The GPU device cannot directly output strings to the host's standard output device. Instead, it allocates a buffer in GPU device memory and writes the messages to the buffer. When certain events are triggered (see below), the CUDA driver gathers the messages from the GPU buffer and sends them to the host's standard output device.

The print buffer on the GPU device is a circular buffer with fixed size. If the buffer is full, old output will be overwritten. The size of this buffer can be read and written through the Gpu.PrintBufferSize property.

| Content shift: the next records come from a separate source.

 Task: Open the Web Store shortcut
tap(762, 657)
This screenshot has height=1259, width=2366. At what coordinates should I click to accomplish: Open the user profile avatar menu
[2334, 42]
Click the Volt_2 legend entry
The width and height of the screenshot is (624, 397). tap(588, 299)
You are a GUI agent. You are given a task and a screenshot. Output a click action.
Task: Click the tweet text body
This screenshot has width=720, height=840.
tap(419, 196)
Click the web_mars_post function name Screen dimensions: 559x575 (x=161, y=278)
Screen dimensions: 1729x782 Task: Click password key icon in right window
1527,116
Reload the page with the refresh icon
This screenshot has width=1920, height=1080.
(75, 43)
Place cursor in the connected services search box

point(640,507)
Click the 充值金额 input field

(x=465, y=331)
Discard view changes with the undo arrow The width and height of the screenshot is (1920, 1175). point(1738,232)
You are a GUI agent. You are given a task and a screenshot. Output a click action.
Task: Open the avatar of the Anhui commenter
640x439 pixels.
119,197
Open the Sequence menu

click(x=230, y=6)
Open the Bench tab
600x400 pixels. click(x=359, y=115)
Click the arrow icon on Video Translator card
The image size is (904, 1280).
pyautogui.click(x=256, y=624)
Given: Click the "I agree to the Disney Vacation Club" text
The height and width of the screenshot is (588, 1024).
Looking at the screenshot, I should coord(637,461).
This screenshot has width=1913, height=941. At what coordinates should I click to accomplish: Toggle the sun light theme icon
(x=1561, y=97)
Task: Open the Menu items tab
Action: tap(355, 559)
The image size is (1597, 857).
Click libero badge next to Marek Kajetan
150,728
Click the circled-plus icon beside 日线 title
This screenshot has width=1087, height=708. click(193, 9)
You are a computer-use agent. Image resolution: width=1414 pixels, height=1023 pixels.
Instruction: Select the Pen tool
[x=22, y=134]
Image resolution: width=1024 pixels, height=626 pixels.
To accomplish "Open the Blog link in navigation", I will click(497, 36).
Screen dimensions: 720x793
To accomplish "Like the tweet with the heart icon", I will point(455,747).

The events that trigger buffer flushing are:

  • the start of a kernel launching
  • synchronization (e.g. Gpu.Synchronize())
  • blocking memory copies (e.g. Gpu.Copy())
  • GPU module loading and unloading
  • context destruction (e.g. disposing a GPU instance)

Note that printing actually happens in the CUDA driver, which is unmanaged code. This means that some application, such as the output window of the Resharper unit test runner, might not get the print output. A solution to this problem is to run the application from a Windows command line (or Posix system's terminal). Alternatively, it is possible to use the SetStdHandle function to redirect the unmanaged standard output device to a file. More detail can be found here and here.